Alexis Romero - Philstar.com
Palace assures UN rights body: Alleged violations during quarantine will be investigated
This file photo from April 2020 shows Barangay Gatid chairman Frederick Ambrocio with youths he had locked in a dog cage for breaking curfew.
Eric Panisan Ambrocio Facebook page

MANILA, Philippines — Rule of law would prevail and wrongdoers would be punished, Malacañang said Wednesday, after the human rights body of the United Nations raised concerns over the alleged brutality of state forces enforcing lockdowns in some countries including the Philippines.

UN High Commissioner for Human Rights Michelle Bachelet recently urged governments to ensure that human rights are not violated under the guise of exceptional or emergency measures. Bachelet said there have been numerous reports about security forces using "excessive, and at times lethal" force to make people abide by lockdowns and curfews.

Such violations have often been committed against people belonging to the poorest and most vulnerable segments of the population, the UN human rights chief said. 
Emergency declarations in 15 countries, including the Philippines, were viewed as most troubling, a report quoted an official of Bachelet's office as saying.

Asked to react to the statement of Bachelet, presidential spokesman Harry Roque said the Philippine National Police has given an assurance that all wrongdoers would be held accountable.

RELATED: LGUs have leeway in enforcing quarantine, but no license for cruel punishments

"We have a message here from the PNP chief (Gen. Archie) Gamboa. He will implement the rule of law. He will go through all the incidents involving alleged human rights violations and he will punish those that need to be punished," Roque said at a press briefing.

"But for now, we will rely on presumption of regularity in the discharge of their duties. But all complaints will be addressed by the PNP," he added.

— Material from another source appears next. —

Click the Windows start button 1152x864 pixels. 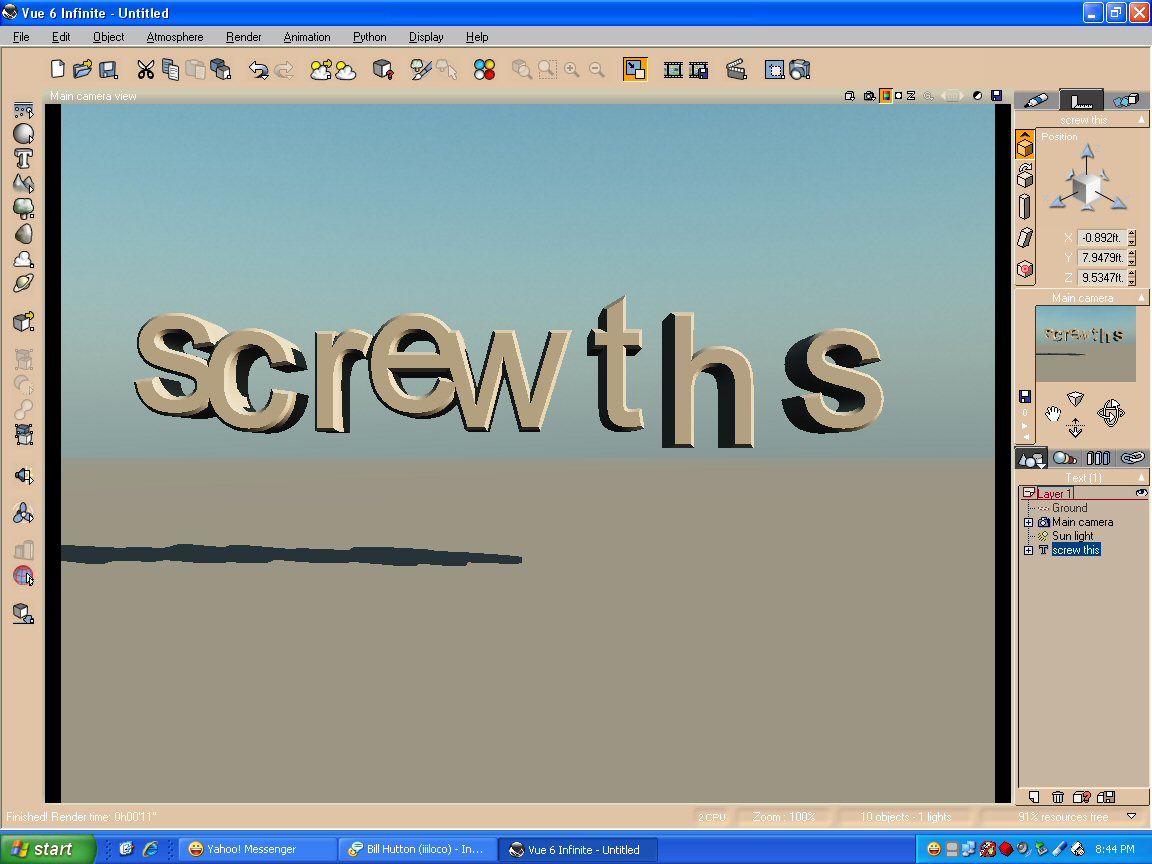click(48, 849)
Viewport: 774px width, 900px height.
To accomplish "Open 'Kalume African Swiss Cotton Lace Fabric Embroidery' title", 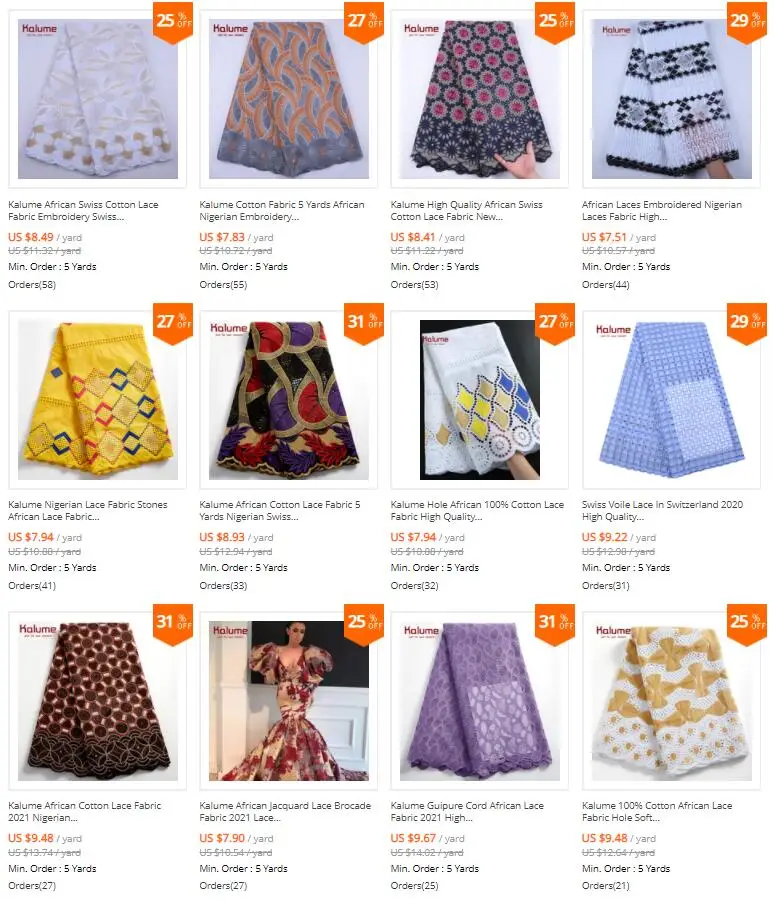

Presumption of regularity means the discharge of duties is presumed to have been done according to procedure unless there are indications otherwise.

The Supreme Court in 2013 ruled in Aguilar vs Department of Justice et al., a case that involved a suspect being killed in police custody, that "when the accused admits killing the victim, but invokes a justifying circumstance, the constitutional presumption of innocence is effectively waived and the burden of proving the existence of such circumstance shifts to the accused."
 
Watchdog Human Rights Watch (HRW) has also called on Philippine authorities to respect the basic rights of people detained for violating the government’s coronavirus regulation.

In a statement released last March, the group said police and local officials have confined those arrested to dog cages and forced them to sit in the midday sun as punishment, among other abuses. Most of the arrests, HRW said, are for violating curfew but some are for violating “social distancing” and quarantine regulations.

"Any mistreatment should be immediately investigated, and the authorities responsible held accountable.” Phil Robertson, deputy Asia director of HRW, said.  

“While the Philippines government needs to protect the health and welfare of the people, any interventions must be in line with international human rights standard, including the prohibition against cruel, inhuman, and degrading treatment of people in custody,” he added.